To Veil or Not to Veil: Statues and Crosses during Lent and Passiontide
After 1970, the practice was left up to the decision of each episcopal conference. (The bishops of each country make up that country’s episcopal conference. In the United States, our episcopal conference is called the United States Conference of Catholic Bishops or USCCB.) The rubric in the 1970 missal which is in current use says that the practice “may be observed, if the episcopal conference decides.”
Since 1970 in the United States, the practice of veiling crosses and statues was not allowed since the USCCB had not voted on the issue. In their April 1995 newsletter, the United States Bishops’ Committee on the Liturgy said that “[i]nvidual parishes are not free to reinstate the practice on their own.”
With the revision of the General Instruction of the Roman Missal (GIRM), the USCCB, in 2001, approved adaptations specific for the United States. One of these adaptations included a rubric that said: “In the Dioceses of the United States of America, crosses in the church may be covered from the conclusion of the Mass for Saturday of the Fourth Week of Lent until the end of the celebration of the Lord’ Passion on Good Friday. Images in the church may be covered from the conclusion of the Mass for Saturday of the Fourth Week of Lent until the beginning of the Easter Vigil.” The adaptation was later recognized by the Vatican.
This rubric, however, does not appear in the newly revised General Instruction of the Roman Missal because the Bishops determined that it was more appropriate as a rubric for the sections designated for the Easter Triduum in the upcoming revision of the Roman Missal, or Sacramentary. (If you go to the current Sacramentary and the section for the Easter Triduum, you will find several rubrics there specific to the Triduum that do not appear in the GIRM.)
Therefore, the new U.S. rubric allowing for the veiling of crosses and statues during Passiontide appears only in the as-yet unfinished English translation of the Sacramentary which is not in use anywhere in the United States.
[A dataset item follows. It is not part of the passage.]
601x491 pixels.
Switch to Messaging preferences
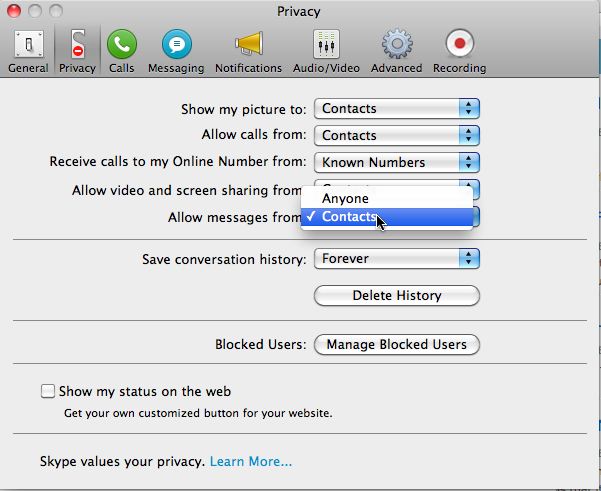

Some will interpret this as saying that the current rubric holds—that crosses and statues are not to be veiled. This could be a valid interpretation since one cannot practically implement a rubric that has not yet been published.
Others will say that the new rubric went into effect as soon as the GIRM adaptations for the United States were promulgated in April 2002, even though it does not appear in the current ritual books. This too could be a valid legal interpretation.
However, in either case, the fact remains that the practice is not mandated by the United States Bishops, but simply allowed. It is not an obligatory practice, and parishes that choose not to veil crosses or statues during Passiontide are certainly following liturgical law.
Practically speaking, if your parish is only now deciding to veil statues and crosses, it may be better to wait to implement this practice until next Triduum when you can have better preparation for it as well as catechesis for the assembly.
Also, in either case, it is never allowed to veil crosses or statues throughout the entire season of Lent. (Nor is it allowed to empty the font of holy water during the season of Lent.) Crosses and statues may only be veiled during Passiontide—from the end of the Mass for the Saturday of the Fourth Week of Lent to Good Friday (for the one main cross to be venerated) and the beginning of Easter Vigil for images.
The Circular Letter Concerning the Preparation and Celebration of the Easter Feasts provided by the Vatican’s Congregation for Divine Worship in 1988 states that after the Mass of the Lord’s Supper on Holy Thursday, “[i]t is fitting that any crosses in the church be covered with a red or purple veil, unless they have already been veiled on the Saturday before the fifth Sunday of Lent” (57).
Note that in the rubric concerning the veiling during Passiontide, there is no mention of color of veils. If you will be veiling statues and crosses during Passiontide, make it easier for yourself and your environment team, and use shades of purple or red that would complement well with your Triduum environment.